> **YOUR GOAL**: List each line of the entries below that contains the word "Open", treating uppercase and lowercase as different.

-=-=-

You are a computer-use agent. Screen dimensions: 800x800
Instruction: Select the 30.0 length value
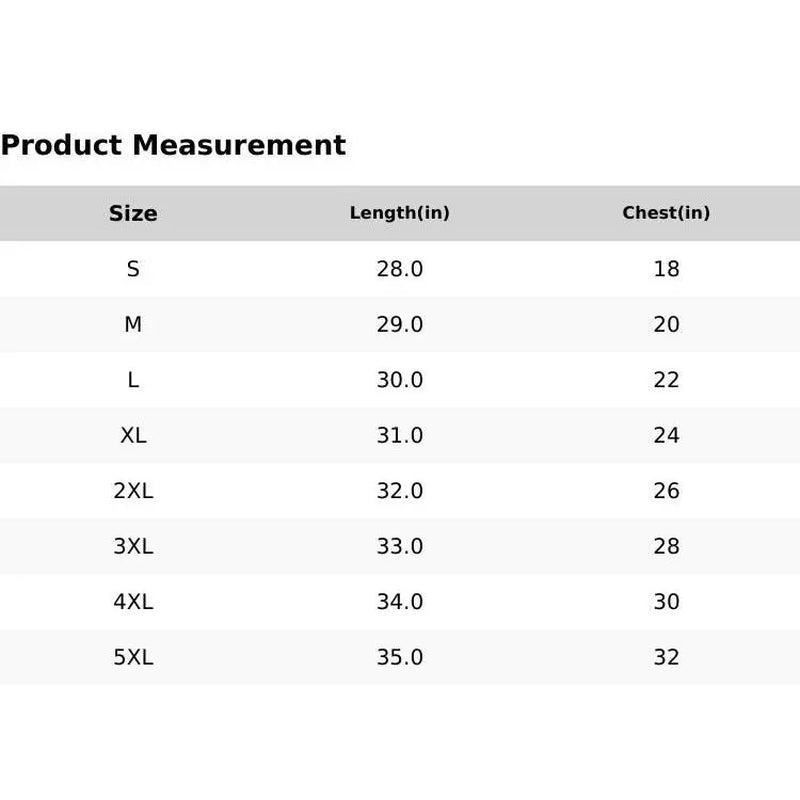click(x=399, y=380)

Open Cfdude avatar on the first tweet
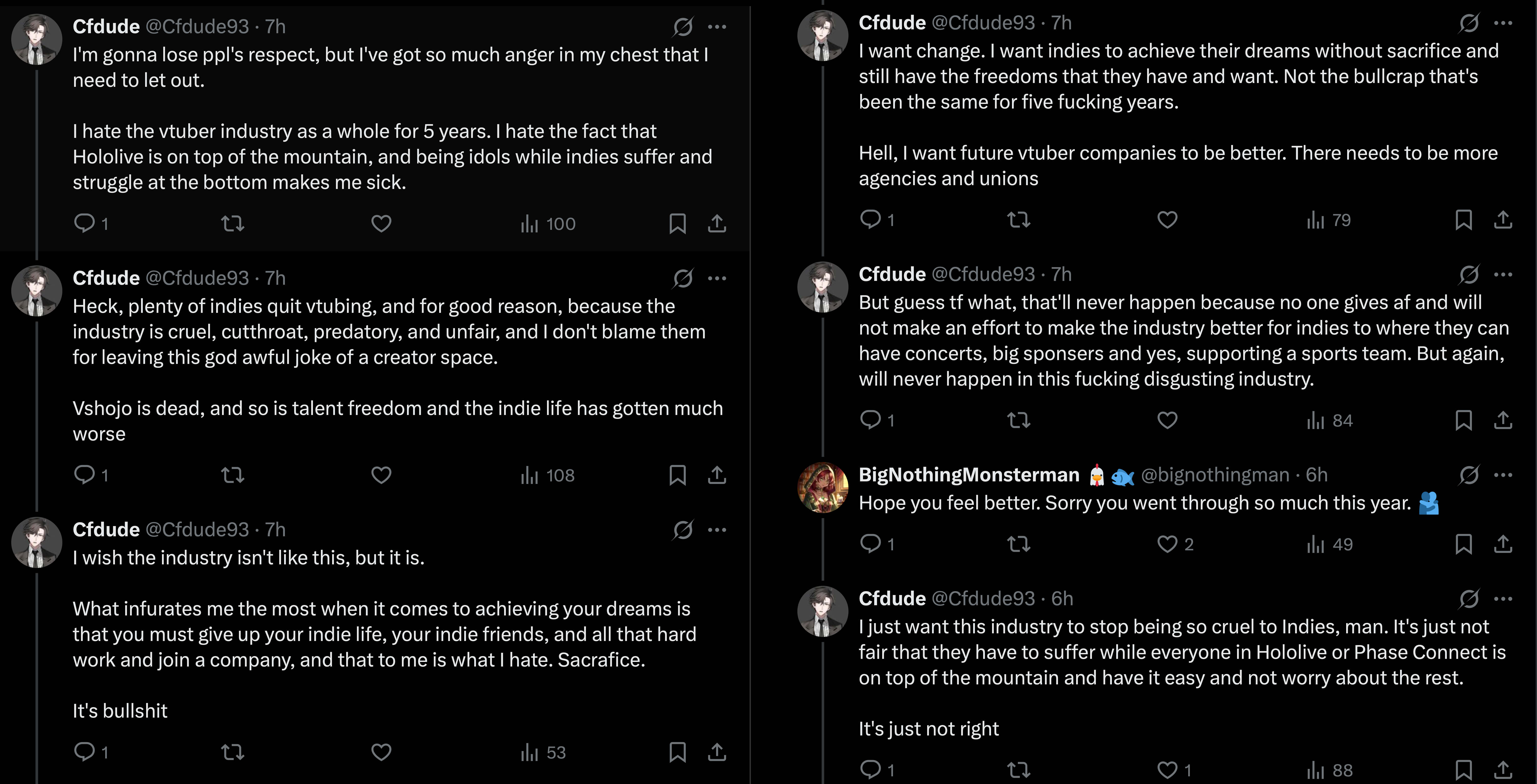click(x=37, y=39)

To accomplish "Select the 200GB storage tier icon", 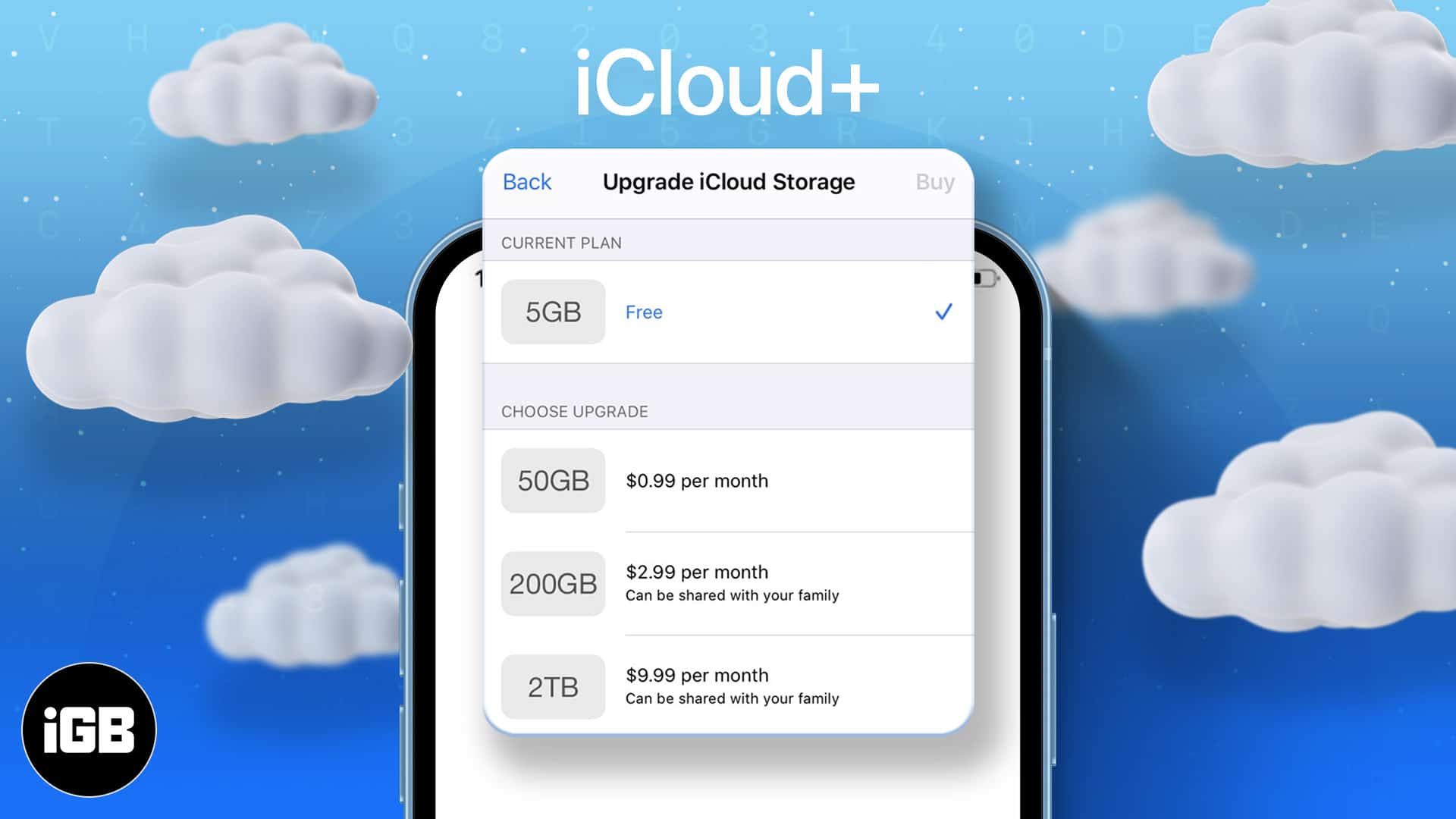I will pyautogui.click(x=553, y=582).
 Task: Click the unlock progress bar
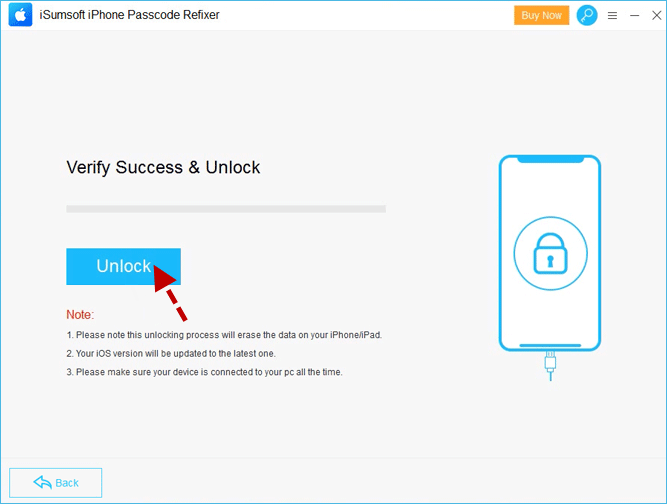point(226,209)
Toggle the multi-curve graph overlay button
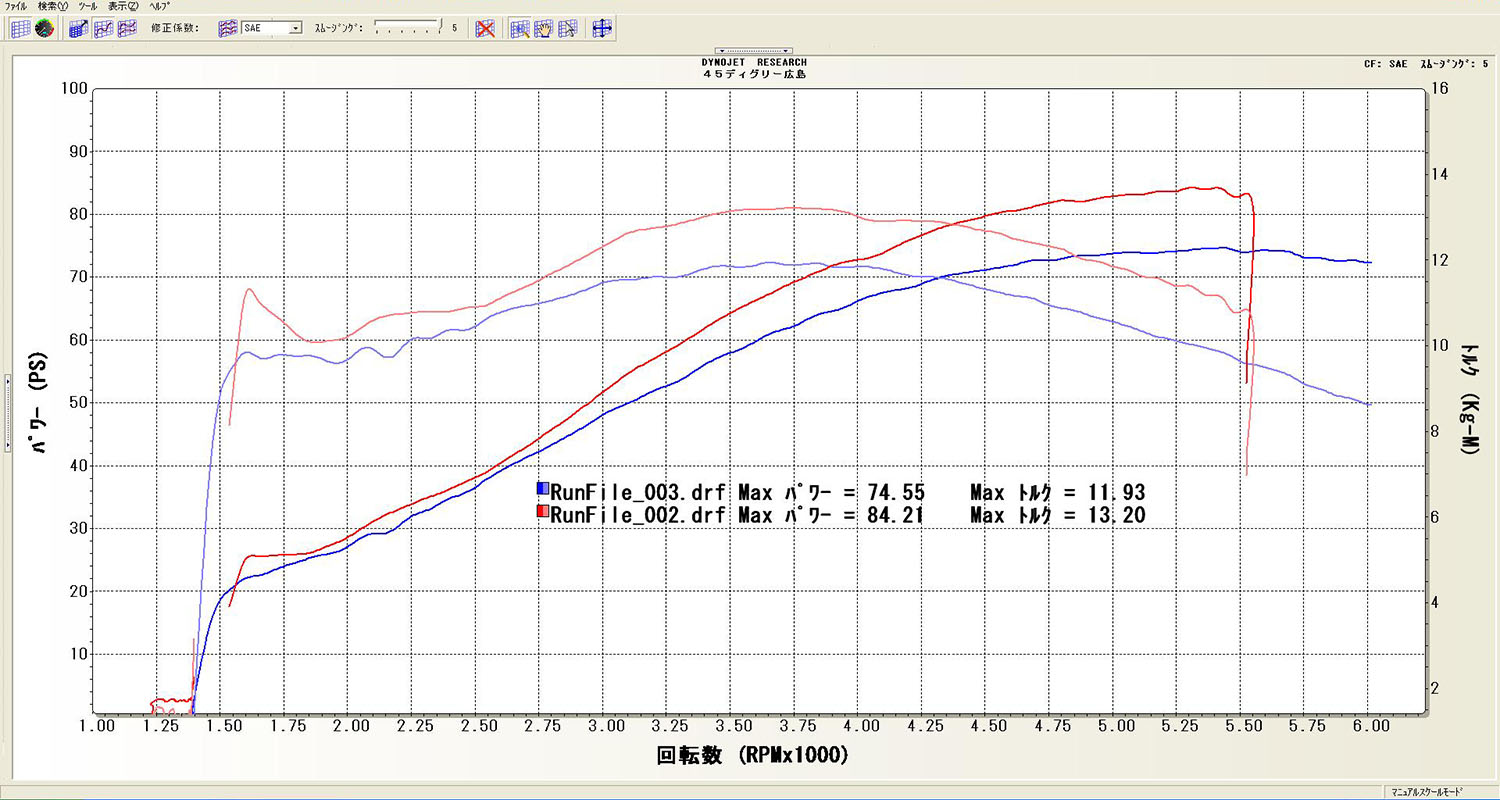Viewport: 1500px width, 800px height. (x=127, y=28)
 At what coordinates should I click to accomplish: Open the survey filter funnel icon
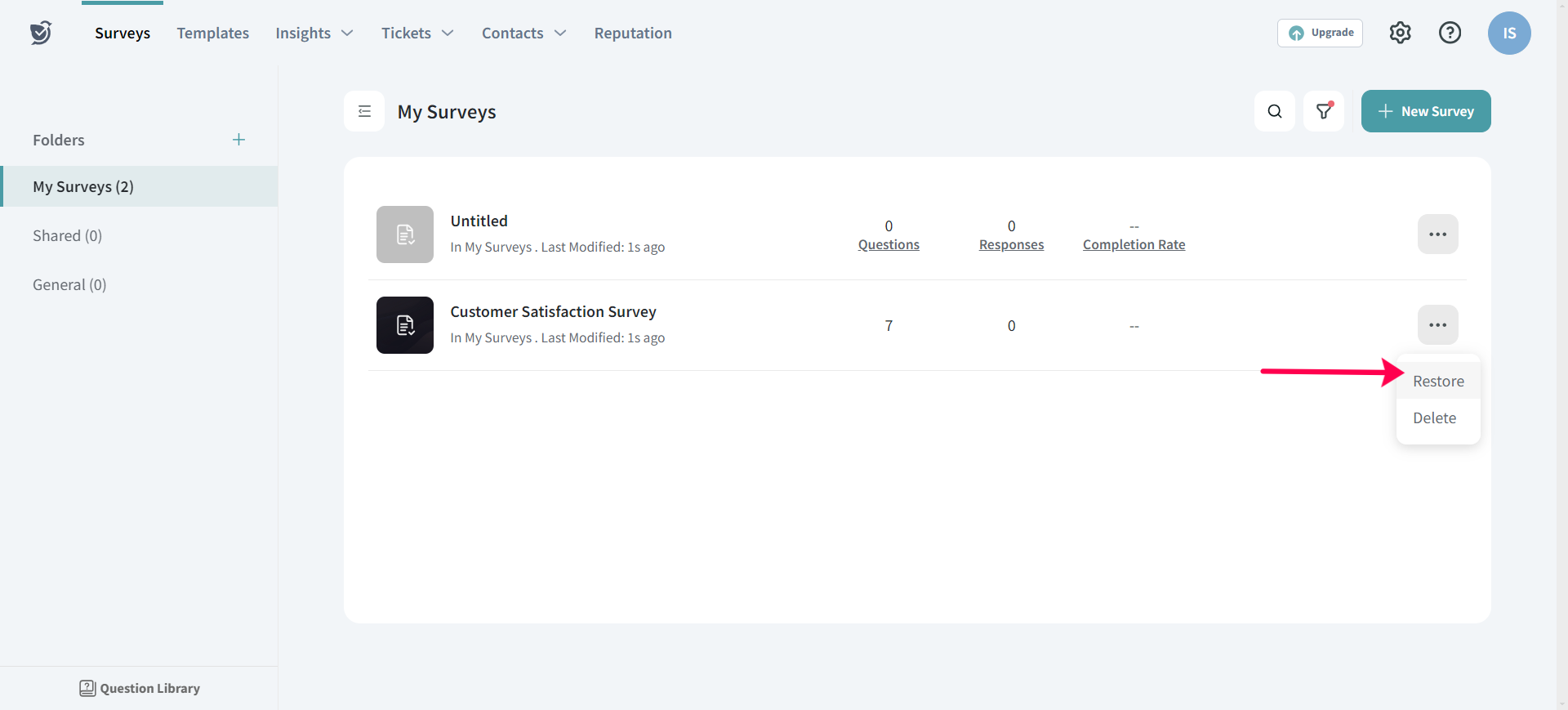pos(1323,111)

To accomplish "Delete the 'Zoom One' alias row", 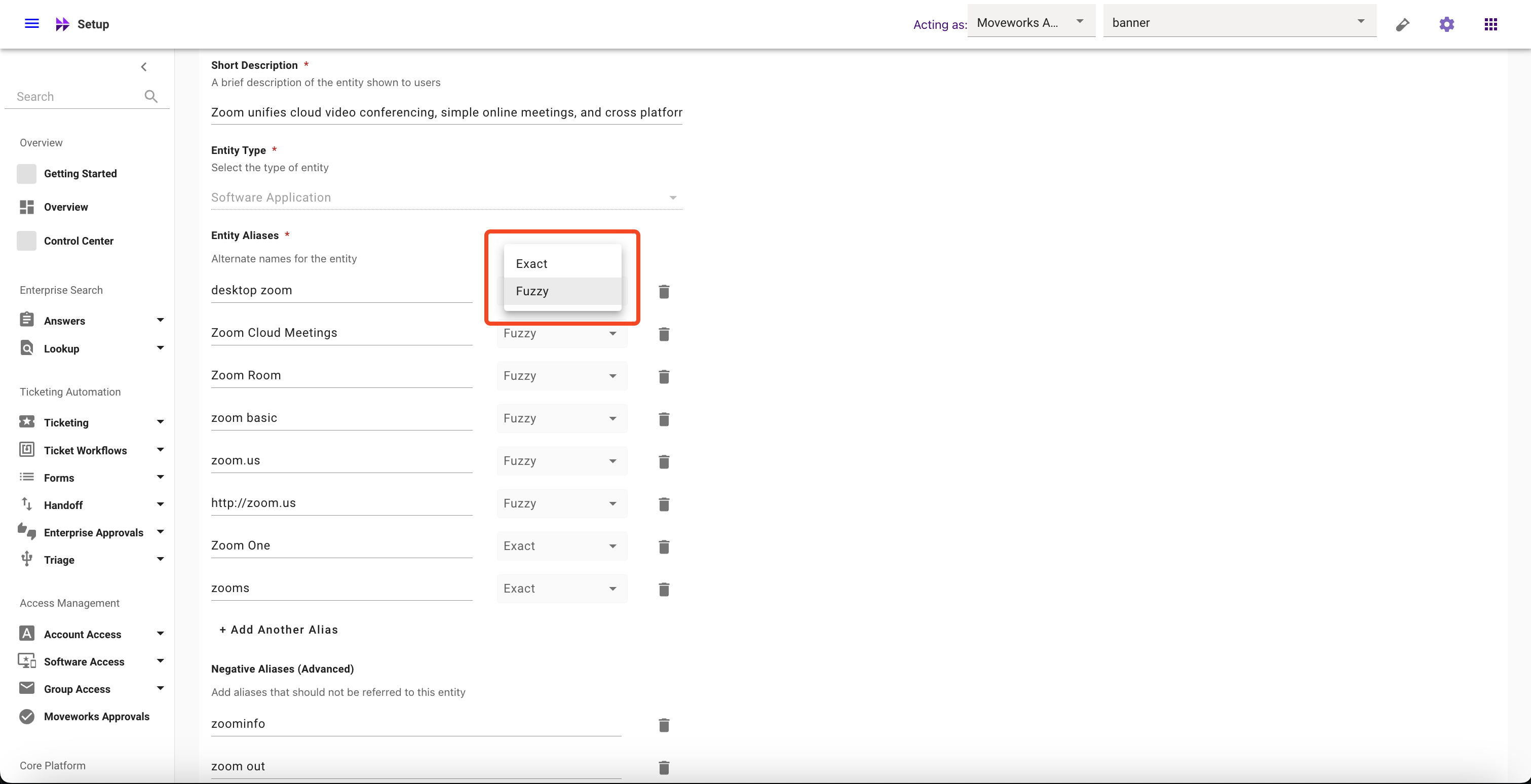I will (x=664, y=546).
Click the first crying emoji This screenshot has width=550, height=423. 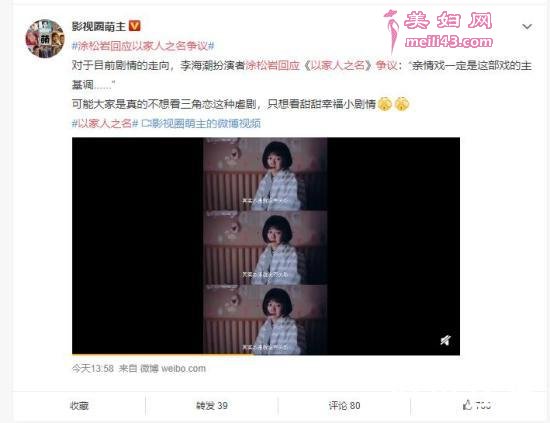[384, 104]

-=-=-

> **WRITTEN SOLUTION**:
Open Cfdude avatar on the first tweet
 At what coordinates should I click to accomplish: Open the survey filter funnel icon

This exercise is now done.